* **EXTRACT PROVIDED**
Dec 19, 2013

The Hunted and the Hated: An Inside Look at the NYPD's Stop-and-Frisk Policy



"When I was a child, I spake as a child, I understood as a child, I thought as a child: but when I became a man, I put away childish things"


Let's blow one common myth away: The police do not have the duty to protect & serve any of us. I think many people have caught on to this, actually. Well, at least the people who bother to get their news from sources outside of the controlled, myth-making outlets. And indubitably, the Black & brown folks who have been shedding light on police corruption & brutality for decades. Thanks to modern technology, their complaints/critiques have turned out to be true. The young man at the start of this clip was smart enough to record the daily torments at the hands of New York's finest! Hundreds every year are killed by the police, and the majority of them are unarmed, not involved in any criminal activity when they were killed.& the majority of them were young, and either black or Latino. The mass media does its job perfectly in molding the mindsets of many. Too often I hear folks say that the people who have been stopped and frisked and are being gunned down are somehow criminals or connected in some way to illegal activity. Here are some more myth-busters compiled by the New York Civil Liberties Union:


Myth #1: Stop-and-Frisk reduces crime and keeps people safer.

* **DATA SECTION**
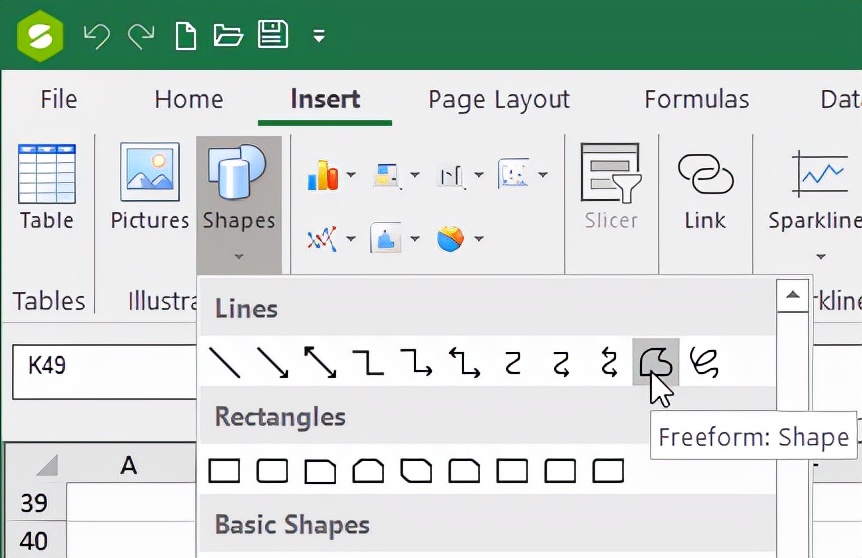Open the column chart dropdown
The image size is (862, 558).
click(331, 176)
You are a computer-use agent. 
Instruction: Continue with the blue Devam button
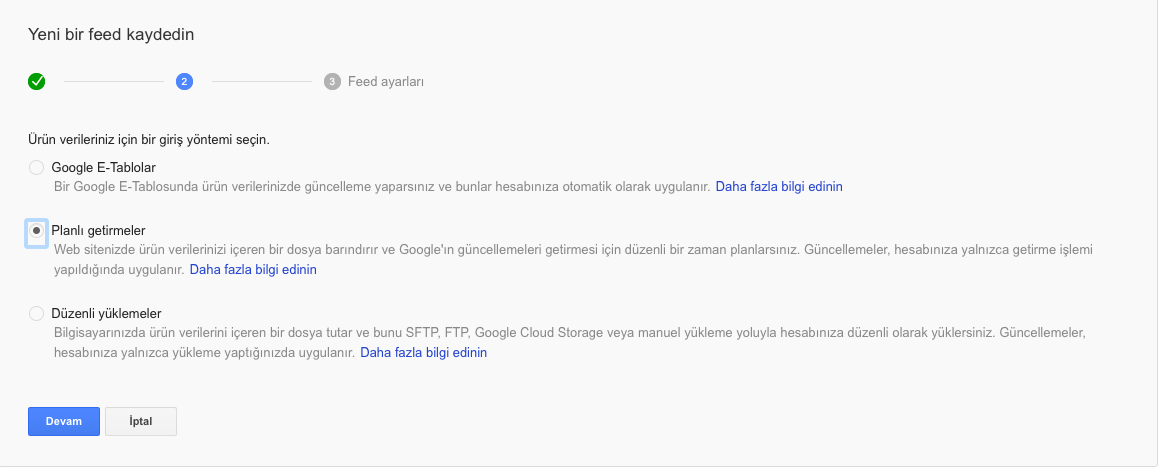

* **WRITTEN TASKS**
A - In the records, starting at the line containing "You are a computer-use agent." and ending at the end of the records, change "blue" to "green" and reproduce those lines with nothing else altered. Leave the pictures out of your answer.
B - Continue the blog post on the NYPD's stop-and-frisk policy from the point where it stops.

* **REPLIES**
A -
You are a computer-use agent. 
Instruction: Continue with the green Devam button

B -
“[Stop-and-Frisk] is a program that is effective… you used to not be able to walk down the streets of this city safely and today you can walk every neighborhood during the day and most neighborhoods at night. .” – Ray Kelly
FACT: No research has ever proven the effectiveness of New York City’s stop-and-frisk regime, and the small number of arrests, summonses, and guns recovered demonstrates that the practice is ineffective. Crime data also do not support the claim that New York City is safer because of the practice. While violent crimes fell 29 percent in New York City from 2001 to 2010, other large cities experienced larger violent crime declines without relying on stop and frisk abuses: 59 percent in Los Angeles, 56 percent in New Orleans, 49 percent in Dallas, and 37 percent in Baltimore.
Stop-and-Frisk abuses corrode trust between the police and communities, which makes everyone less safe. Don’t believe us? Then listen to NYPD Commissioner Ray Kelly in 2000: “[A] large reservoir of good will was under construction when I left the Police Department in 1994. It was called community policing. But it was quickly abandoned for tough-sounding rhetoric and dubious stop-and-frisk tactics that sowed new seeds of community mistrust.”
Myth #2: Mayor Bloomberg’s stop-and-frisk policies cut the number of murders in half.
“Over the past 10 years, there were 5,430 murders in New York City, compared with 11,058 in the decade before Mayor Bloomberg took office. That’s a remarkable achievement — 5,628 lives saved — attributable to proactive policing strategies that included stops.” – NYPD Spokesperson Paul Browne
FACT: The murder drop happened before Bloomberg took office and before the explosion in stop-and-frisk. The year before the mayor took office there were 649 murders in New York City. In 2011, there were 526 murders. This 19 percent drop is important, but to suggest that murders were cut in half because of stop-and-frisk is simply wrong.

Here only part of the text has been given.